WHAT YOU HAVE TO DO. Everything from the first line of the entries through the line containing "Screen dimensions: 731x474" is to be retyped exactly, and nothing beyond it.

%%

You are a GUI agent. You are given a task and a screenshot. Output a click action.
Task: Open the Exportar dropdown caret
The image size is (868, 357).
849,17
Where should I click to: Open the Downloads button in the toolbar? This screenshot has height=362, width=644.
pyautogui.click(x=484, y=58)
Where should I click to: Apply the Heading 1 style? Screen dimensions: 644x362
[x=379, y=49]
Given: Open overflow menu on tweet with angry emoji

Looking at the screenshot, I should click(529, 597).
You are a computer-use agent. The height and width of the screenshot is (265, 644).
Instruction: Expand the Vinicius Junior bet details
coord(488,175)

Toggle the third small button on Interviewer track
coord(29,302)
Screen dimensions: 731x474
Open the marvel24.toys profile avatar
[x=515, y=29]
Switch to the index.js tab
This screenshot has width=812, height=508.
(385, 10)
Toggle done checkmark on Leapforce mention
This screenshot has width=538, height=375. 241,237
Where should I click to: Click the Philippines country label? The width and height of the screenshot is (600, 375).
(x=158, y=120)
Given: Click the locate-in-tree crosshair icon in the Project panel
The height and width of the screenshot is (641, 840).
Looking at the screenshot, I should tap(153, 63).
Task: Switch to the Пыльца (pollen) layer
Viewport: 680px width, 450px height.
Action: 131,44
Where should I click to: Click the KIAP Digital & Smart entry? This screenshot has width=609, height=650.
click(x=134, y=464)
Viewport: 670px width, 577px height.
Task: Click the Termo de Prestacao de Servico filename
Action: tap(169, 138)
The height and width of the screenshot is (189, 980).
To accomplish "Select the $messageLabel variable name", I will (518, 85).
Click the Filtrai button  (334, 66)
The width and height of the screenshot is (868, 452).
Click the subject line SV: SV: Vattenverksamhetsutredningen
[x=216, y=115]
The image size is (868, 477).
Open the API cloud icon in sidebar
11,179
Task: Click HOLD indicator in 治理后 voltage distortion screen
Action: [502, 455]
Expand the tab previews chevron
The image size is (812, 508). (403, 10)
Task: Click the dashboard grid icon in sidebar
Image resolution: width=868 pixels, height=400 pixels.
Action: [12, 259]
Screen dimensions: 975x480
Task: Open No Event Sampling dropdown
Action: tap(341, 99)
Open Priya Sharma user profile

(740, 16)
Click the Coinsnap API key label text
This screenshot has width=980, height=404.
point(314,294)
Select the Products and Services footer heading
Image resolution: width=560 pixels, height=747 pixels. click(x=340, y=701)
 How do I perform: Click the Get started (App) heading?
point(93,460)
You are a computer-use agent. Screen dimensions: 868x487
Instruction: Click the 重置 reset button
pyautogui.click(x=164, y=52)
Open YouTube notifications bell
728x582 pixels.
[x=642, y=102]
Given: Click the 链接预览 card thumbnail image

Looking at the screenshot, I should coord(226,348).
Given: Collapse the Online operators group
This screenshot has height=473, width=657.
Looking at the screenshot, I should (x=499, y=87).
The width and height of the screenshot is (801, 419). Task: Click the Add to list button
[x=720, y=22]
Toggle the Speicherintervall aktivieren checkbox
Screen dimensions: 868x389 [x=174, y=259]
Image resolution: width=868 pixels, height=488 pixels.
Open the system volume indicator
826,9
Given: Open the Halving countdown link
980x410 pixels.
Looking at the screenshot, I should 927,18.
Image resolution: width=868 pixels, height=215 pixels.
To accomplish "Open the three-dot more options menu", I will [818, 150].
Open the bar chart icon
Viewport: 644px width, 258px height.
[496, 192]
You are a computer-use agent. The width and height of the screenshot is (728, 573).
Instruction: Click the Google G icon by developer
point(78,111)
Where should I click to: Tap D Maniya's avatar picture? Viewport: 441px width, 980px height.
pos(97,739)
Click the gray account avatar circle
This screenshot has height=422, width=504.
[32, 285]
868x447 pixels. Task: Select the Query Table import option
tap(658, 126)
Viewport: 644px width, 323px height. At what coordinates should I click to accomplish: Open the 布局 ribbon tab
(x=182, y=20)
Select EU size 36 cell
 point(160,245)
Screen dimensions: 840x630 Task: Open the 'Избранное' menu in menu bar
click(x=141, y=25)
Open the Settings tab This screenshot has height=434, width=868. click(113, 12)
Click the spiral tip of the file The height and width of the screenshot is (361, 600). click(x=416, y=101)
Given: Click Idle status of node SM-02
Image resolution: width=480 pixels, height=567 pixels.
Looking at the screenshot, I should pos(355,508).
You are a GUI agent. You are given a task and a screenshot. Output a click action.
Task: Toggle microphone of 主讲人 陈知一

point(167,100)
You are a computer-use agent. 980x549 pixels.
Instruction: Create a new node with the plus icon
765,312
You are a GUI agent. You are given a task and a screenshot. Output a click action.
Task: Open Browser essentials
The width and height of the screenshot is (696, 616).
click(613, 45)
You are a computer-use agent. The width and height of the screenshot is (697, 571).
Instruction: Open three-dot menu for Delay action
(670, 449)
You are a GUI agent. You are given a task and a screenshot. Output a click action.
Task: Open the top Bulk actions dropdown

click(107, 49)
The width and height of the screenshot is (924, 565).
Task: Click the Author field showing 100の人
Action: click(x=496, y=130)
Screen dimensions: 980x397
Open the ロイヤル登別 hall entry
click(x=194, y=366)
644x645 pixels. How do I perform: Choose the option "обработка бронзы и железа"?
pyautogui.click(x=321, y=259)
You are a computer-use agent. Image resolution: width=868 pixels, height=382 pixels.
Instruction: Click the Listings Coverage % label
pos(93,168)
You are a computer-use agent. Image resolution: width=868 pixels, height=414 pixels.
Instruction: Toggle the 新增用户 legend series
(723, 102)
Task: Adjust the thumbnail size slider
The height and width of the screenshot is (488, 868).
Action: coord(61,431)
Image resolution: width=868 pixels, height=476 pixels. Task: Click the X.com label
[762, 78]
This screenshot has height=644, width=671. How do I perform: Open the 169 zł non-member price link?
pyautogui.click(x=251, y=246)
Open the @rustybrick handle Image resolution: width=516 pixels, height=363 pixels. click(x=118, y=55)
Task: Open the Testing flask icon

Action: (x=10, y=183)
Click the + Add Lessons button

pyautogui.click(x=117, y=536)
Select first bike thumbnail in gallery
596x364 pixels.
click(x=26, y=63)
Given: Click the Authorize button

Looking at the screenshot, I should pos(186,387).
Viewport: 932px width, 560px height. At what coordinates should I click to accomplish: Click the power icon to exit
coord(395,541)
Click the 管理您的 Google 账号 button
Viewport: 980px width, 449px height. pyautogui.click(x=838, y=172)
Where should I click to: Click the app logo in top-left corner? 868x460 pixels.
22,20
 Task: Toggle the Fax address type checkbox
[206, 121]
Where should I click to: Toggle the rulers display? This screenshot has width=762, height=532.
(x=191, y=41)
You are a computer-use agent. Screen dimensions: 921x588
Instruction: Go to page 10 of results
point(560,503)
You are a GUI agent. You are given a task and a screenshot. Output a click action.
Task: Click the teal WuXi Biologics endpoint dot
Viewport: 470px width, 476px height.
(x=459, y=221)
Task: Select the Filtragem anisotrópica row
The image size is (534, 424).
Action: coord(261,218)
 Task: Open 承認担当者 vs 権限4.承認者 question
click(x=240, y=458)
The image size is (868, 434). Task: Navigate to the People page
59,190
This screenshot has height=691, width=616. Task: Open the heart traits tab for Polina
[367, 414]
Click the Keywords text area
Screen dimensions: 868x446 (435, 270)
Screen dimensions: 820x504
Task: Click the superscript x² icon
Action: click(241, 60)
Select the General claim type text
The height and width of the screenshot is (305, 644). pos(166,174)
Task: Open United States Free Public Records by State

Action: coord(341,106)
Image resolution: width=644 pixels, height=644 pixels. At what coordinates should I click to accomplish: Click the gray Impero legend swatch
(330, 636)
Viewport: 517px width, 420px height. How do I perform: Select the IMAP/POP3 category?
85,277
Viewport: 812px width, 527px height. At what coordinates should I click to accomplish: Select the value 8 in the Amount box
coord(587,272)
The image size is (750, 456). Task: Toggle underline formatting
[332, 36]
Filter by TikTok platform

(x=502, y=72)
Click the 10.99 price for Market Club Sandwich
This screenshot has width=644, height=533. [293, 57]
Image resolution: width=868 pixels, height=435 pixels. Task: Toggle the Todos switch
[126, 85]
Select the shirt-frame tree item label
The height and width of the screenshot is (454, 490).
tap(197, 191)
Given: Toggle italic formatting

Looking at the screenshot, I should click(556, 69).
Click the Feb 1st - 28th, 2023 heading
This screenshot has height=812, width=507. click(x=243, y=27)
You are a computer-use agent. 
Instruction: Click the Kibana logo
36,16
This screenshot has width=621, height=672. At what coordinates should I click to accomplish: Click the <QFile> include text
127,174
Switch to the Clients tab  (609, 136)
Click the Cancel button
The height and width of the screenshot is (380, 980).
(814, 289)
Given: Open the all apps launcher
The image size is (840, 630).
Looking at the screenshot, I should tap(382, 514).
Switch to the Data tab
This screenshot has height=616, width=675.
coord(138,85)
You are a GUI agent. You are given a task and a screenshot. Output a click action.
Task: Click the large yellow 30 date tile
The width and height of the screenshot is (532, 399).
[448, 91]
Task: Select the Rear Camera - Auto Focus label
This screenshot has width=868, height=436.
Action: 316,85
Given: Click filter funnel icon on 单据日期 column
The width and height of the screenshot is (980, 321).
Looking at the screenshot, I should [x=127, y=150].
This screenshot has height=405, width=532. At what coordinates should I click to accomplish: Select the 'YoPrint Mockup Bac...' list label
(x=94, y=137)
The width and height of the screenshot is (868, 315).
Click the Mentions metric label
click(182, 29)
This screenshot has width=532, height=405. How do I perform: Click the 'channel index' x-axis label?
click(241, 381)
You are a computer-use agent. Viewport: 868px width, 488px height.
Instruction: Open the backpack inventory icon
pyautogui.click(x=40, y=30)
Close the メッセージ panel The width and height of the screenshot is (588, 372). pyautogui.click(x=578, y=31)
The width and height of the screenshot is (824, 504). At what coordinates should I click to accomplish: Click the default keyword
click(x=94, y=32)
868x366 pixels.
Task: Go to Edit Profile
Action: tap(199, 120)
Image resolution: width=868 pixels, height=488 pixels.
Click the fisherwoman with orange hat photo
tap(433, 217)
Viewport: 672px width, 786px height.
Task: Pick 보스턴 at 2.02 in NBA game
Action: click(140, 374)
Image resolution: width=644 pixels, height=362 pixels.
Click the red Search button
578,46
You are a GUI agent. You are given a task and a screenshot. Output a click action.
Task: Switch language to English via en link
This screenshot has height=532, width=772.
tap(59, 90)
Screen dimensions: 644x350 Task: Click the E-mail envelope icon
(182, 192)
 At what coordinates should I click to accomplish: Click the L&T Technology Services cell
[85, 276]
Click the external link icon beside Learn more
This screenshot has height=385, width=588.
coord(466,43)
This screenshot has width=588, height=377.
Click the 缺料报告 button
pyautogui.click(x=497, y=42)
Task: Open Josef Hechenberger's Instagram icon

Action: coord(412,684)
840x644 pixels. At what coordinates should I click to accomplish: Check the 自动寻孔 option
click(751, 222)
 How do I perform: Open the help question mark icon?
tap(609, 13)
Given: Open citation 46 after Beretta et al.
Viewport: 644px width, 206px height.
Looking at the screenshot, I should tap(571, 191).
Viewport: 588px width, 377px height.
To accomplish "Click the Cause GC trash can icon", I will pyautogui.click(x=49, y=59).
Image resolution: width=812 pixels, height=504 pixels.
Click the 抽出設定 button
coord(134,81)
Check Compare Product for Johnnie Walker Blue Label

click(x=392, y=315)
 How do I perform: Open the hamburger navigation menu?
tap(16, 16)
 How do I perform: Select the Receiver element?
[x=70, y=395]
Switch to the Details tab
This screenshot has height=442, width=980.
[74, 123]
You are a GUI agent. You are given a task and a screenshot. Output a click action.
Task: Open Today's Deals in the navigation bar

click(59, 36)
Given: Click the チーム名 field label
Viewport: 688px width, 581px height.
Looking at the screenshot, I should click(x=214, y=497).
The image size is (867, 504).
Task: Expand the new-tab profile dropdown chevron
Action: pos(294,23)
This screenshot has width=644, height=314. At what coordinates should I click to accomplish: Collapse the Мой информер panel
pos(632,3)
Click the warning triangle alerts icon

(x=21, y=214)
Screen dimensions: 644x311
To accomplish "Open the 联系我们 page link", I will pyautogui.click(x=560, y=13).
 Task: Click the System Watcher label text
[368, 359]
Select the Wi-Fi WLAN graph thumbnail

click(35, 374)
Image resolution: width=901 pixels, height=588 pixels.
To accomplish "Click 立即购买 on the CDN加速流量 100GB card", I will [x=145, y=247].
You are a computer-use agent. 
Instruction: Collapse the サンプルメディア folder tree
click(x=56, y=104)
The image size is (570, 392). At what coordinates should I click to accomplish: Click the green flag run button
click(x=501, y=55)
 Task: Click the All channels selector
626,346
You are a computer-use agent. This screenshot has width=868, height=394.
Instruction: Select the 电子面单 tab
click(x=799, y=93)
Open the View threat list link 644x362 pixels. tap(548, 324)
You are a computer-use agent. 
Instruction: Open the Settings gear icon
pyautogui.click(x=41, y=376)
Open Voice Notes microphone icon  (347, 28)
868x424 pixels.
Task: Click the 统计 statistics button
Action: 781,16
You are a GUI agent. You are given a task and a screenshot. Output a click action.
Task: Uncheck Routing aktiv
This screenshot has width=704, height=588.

%%

EXPECTED ANSWER.
You are a GUI agent. You are given a task and a screenshot. Output a click action.
Task: Open the Exportar dropdown caret
The image size is (868, 357).
849,17
Where should I click to: Open the Downloads button in the toolbar? This screenshot has height=362, width=644.
pyautogui.click(x=484, y=58)
Where should I click to: Apply the Heading 1 style? Screen dimensions: 644x362
[x=379, y=49]
Given: Open overflow menu on tweet with angry emoji

Looking at the screenshot, I should click(529, 597).
You are a computer-use agent. The height and width of the screenshot is (265, 644).
Instruction: Expand the Vinicius Junior bet details
coord(488,175)

Toggle the third small button on Interviewer track
coord(29,302)
Screen dimensions: 731x474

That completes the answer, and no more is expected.